### REQUIREMENT 1
Echo the records word for word, from their start through the line containing "The height and", and leave out the pictures.

### EXCERPTED PASSAGE
Processing system 400 further includes storage 410, which in this example includes application programming interface (API) data 430, such as described above with respect to FIGS. 1-3.
Storage 410 further includes application data 432, such as described above with respect to FIGS. 1-3.
Storage 410 further includes applications 434 (e.g., installation files, binaries, libraries, etc.), such as described above with respect to FIGS. 1-3.
Storage 410 further includes node state data 436, such as described above with respect to FIGS. 1-3.
Storage 410 further includes monitoring data 438, such as described above with respect to FIGS. 1-3.
Storage 410 further includes security rules 440, such as described above with respect to FIGS. 1-3.
Storage 410 further includes roles data 442, such as described above with respect to FIGS. 1-3.
While not depicted in FIG. 4, other aspects may be included in storage 410.
As with memory 408, a single storage 410 is depicted in FIG. 4 for simplicity, but the various aspects stored in storage 410 may be stored in different physical storages, but all accessible to CPU 402 via internal data connections, such as bus 412, I/O interfaces 404, or external connection, such as network interface 406.

EXAMPLE EMBODIMENTS

Embodiment 1: A method for managing distributed computing resources, comprising: receiving a processing job request comprising parameters associated with a processing job; determining that available system resources are insufficient to process the processing job; installing a container in a cloud processing node; installing an application in the container in the cloud processing node; splitting a processing job into a plurality of chunks; and distributing at least one of the plurality of chunks to an on-site processing node and at least another one of the plurality of chunks to a cloud processing node.
Embodiment 2: The method of Embodiment 1, wherein determining that available system resources are insufficient to process the processing job comprises determining a total resource utilization of the system is above a predetermined threshold.
Embodiment 3: The method of any of Embodiments 1-2, wherein determining that available system resources are insufficient to process the processing job comprises determining that the available system resources are insufficient to complete the processing job in a time interval.
Embodiment 4: The method of any of Embodiments 1-3, further comprising: monitoring a processing status of the chunk at the on-site processing node and the chunk at the cloud processing node.

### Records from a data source
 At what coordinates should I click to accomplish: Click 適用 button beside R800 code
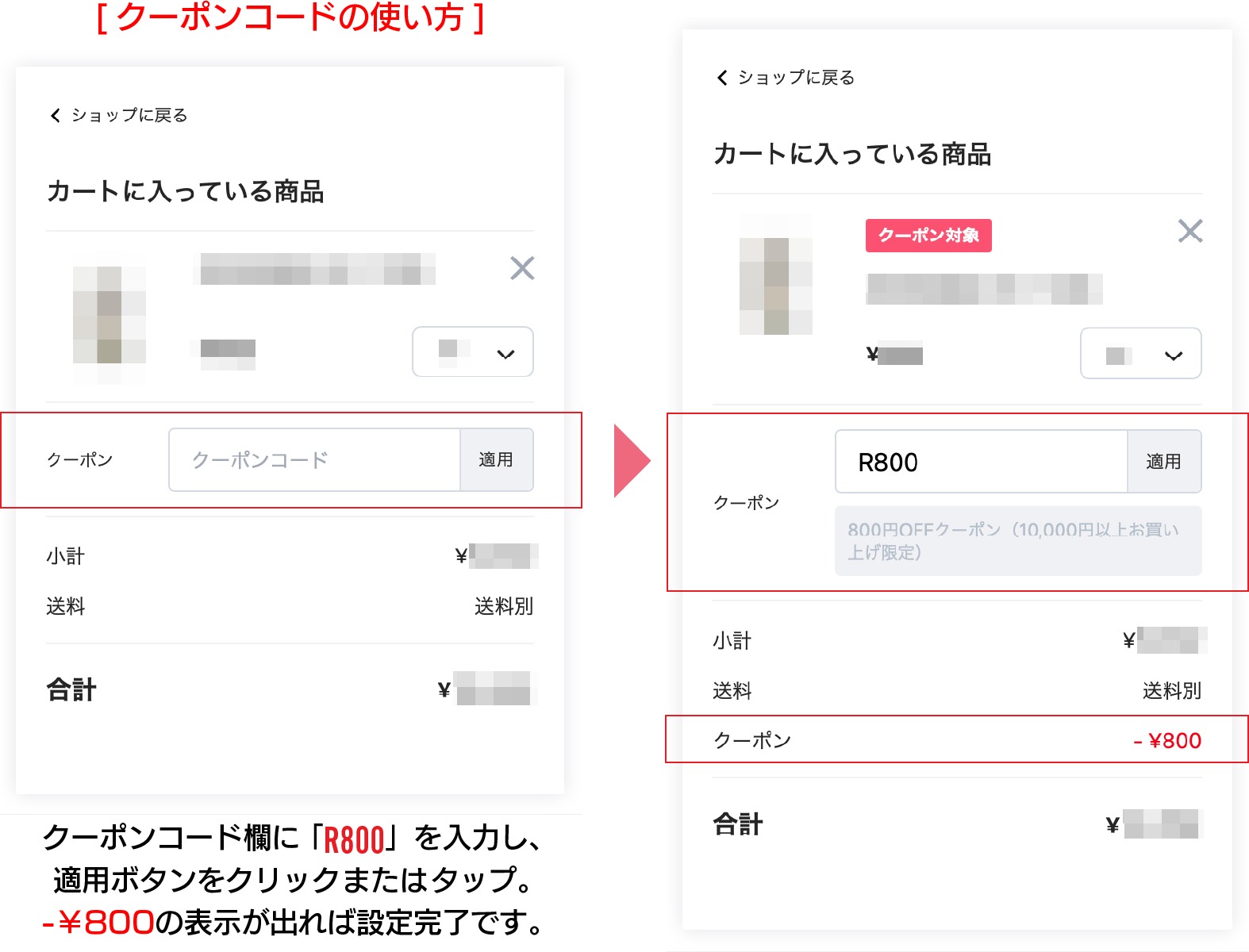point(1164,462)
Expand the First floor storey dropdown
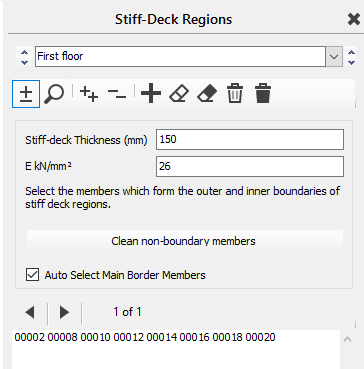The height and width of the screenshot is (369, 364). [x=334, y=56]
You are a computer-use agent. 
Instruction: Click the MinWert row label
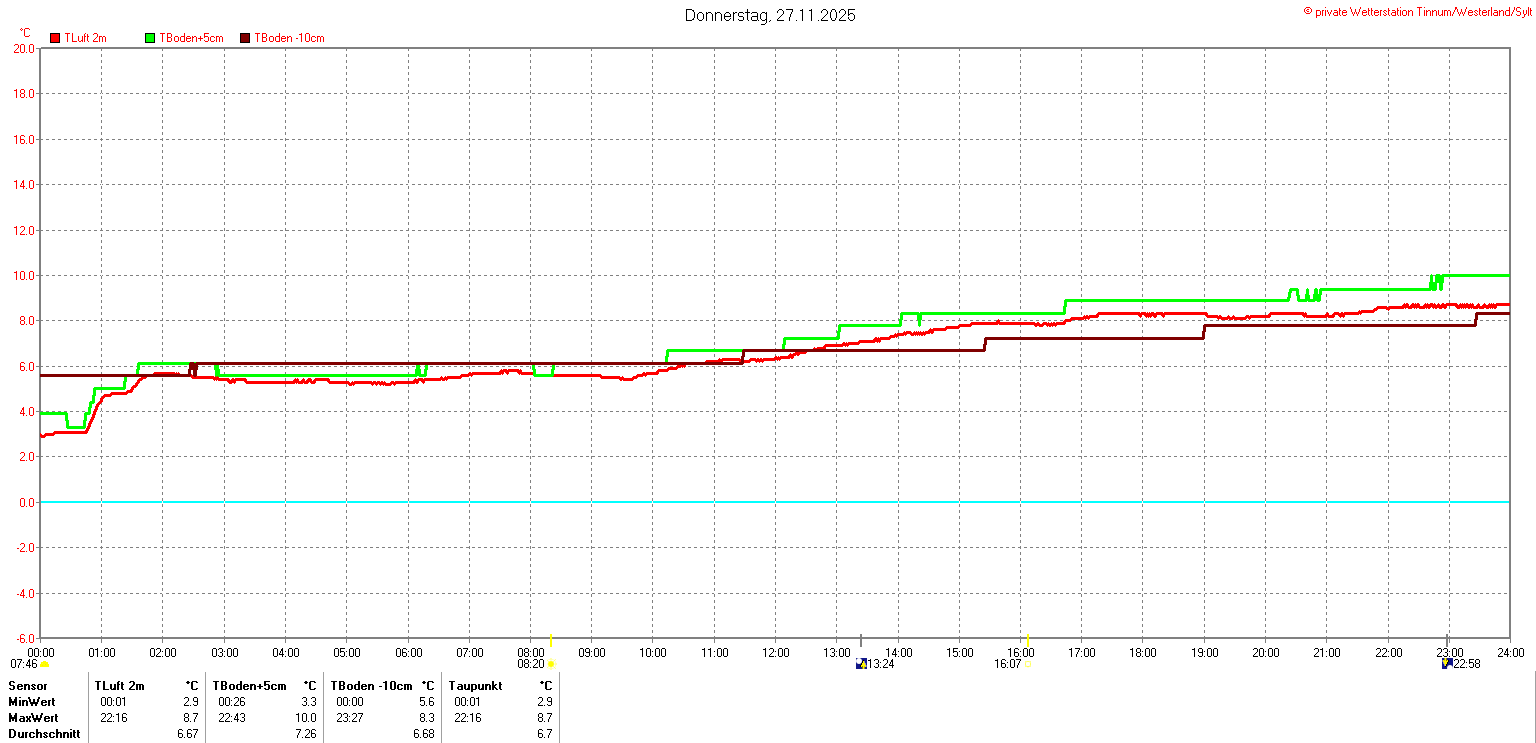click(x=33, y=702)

### REQUIREMENT 2
Translate this sentence from the passage on managing distributed computing resources into Spanish: "While not depicted in FIG. 4, other aspects may be included in storage 410."

### CORRECT OUTPUT 1
 At what coordinates should I click to accomplish: Click 適用 button beside R800 code
point(1164,462)
Expand the First floor storey dropdown
The height and width of the screenshot is (369, 364). [x=334, y=56]

### CORRECT OUTPUT 2
Aunque no se representan en la FIG. 4, pueden incluirse otros aspectos en el almacenamiento 410.